Can you set down all of the data below line for line, with no changes?
----------------
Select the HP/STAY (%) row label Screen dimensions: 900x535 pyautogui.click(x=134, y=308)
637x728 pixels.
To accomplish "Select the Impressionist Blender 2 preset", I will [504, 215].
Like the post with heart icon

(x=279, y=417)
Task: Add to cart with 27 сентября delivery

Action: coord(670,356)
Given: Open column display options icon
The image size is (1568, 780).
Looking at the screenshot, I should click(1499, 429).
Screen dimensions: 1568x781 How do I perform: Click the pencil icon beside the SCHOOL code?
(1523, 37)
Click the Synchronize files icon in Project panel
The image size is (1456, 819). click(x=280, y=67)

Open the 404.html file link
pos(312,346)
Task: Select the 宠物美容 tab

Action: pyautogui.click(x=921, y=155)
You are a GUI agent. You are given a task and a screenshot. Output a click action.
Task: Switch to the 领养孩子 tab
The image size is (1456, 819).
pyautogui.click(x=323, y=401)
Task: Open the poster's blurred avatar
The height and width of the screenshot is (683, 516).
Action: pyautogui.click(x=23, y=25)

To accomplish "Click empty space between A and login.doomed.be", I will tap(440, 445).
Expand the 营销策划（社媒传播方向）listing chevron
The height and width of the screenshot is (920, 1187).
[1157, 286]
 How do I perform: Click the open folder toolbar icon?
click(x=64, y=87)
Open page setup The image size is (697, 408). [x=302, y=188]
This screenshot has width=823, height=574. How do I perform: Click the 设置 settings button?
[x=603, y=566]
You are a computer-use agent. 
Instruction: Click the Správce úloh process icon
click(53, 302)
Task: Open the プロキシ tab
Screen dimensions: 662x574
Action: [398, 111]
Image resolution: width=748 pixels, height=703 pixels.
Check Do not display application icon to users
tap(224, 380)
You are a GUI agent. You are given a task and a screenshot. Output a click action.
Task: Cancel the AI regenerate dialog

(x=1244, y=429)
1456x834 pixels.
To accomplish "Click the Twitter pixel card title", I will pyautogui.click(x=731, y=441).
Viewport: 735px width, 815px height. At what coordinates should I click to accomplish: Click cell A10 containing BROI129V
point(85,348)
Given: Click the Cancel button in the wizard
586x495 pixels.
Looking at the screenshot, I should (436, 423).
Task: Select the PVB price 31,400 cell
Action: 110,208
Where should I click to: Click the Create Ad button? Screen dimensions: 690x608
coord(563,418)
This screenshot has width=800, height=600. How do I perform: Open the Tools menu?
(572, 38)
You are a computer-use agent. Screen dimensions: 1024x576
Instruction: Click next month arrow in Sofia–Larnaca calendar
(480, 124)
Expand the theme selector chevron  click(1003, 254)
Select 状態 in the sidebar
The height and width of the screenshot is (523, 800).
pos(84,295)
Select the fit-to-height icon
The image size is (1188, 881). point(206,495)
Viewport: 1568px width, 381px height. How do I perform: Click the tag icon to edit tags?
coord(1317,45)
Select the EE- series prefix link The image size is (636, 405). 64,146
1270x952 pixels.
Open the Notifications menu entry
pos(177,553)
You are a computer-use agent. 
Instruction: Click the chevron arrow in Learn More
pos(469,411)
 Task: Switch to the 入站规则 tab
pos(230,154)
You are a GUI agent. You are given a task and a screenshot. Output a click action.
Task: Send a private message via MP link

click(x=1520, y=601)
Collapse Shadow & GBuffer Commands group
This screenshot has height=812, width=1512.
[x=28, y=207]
----------------
- [Written solution]
Select the HP/STAY (%) row label Screen dimensions: 900x535 pyautogui.click(x=134, y=308)
637x728 pixels.
To accomplish "Select the Impressionist Blender 2 preset", I will [504, 215].
Like the post with heart icon

(x=279, y=417)
Task: Add to cart with 27 сентября delivery

Action: coord(670,356)
Given: Open column display options icon
The image size is (1568, 780).
Looking at the screenshot, I should click(1499, 429).
Screen dimensions: 1568x781 How do I perform: Click the pencil icon beside the SCHOOL code?
(1523, 37)
Click the Synchronize files icon in Project panel
The image size is (1456, 819). click(x=280, y=67)

Open the 404.html file link
pos(312,346)
Task: Select the 宠物美容 tab

Action: pyautogui.click(x=921, y=155)
You are a GUI agent. You are given a task and a screenshot. Output a click action.
Task: Switch to the 领养孩子 tab
The image size is (1456, 819).
pyautogui.click(x=323, y=401)
Task: Open the poster's blurred avatar
The height and width of the screenshot is (683, 516).
Action: pyautogui.click(x=23, y=25)

To accomplish "Click empty space between A and login.doomed.be", I will tap(440, 445).
Expand the 营销策划（社媒传播方向）listing chevron
The height and width of the screenshot is (920, 1187).
[1157, 286]
 How do I perform: Click the open folder toolbar icon?
click(x=64, y=87)
Open page setup The image size is (697, 408). [x=302, y=188]
This screenshot has width=823, height=574. How do I perform: Click the 设置 settings button?
[x=603, y=566]
You are a computer-use agent. 
Instruction: Click the Správce úloh process icon
click(53, 302)
Task: Open the プロキシ tab
Screen dimensions: 662x574
Action: [398, 111]
Image resolution: width=748 pixels, height=703 pixels.
Check Do not display application icon to users
tap(224, 380)
You are a GUI agent. You are given a task and a screenshot. Output a click action.
Task: Cancel the AI regenerate dialog

(x=1244, y=429)
1456x834 pixels.
To accomplish "Click the Twitter pixel card title", I will pyautogui.click(x=731, y=441).
Viewport: 735px width, 815px height. At what coordinates should I click to accomplish: Click cell A10 containing BROI129V
point(85,348)
Given: Click the Cancel button in the wizard
586x495 pixels.
Looking at the screenshot, I should (436, 423).
Task: Select the PVB price 31,400 cell
Action: 110,208
Where should I click to: Click the Create Ad button? Screen dimensions: 690x608
coord(563,418)
This screenshot has width=800, height=600. How do I perform: Open the Tools menu?
(572, 38)
You are a computer-use agent. Screen dimensions: 1024x576
Instruction: Click next month arrow in Sofia–Larnaca calendar
(480, 124)
Expand the theme selector chevron  click(1003, 254)
Select 状態 in the sidebar
The height and width of the screenshot is (523, 800).
pos(84,295)
Select the fit-to-height icon
The image size is (1188, 881). point(206,495)
Viewport: 1568px width, 381px height. How do I perform: Click the tag icon to edit tags?
coord(1317,45)
Select the EE- series prefix link The image size is (636, 405). 64,146
1270x952 pixels.
Open the Notifications menu entry
pos(177,553)
You are a computer-use agent. 
Instruction: Click the chevron arrow in Learn More
pos(469,411)
 Task: Switch to the 入站规则 tab
pos(230,154)
You are a GUI agent. You are given a task and a screenshot. Output a click action.
Task: Send a private message via MP link

click(x=1520, y=601)
Collapse Shadow & GBuffer Commands group
This screenshot has height=812, width=1512.
[x=28, y=207]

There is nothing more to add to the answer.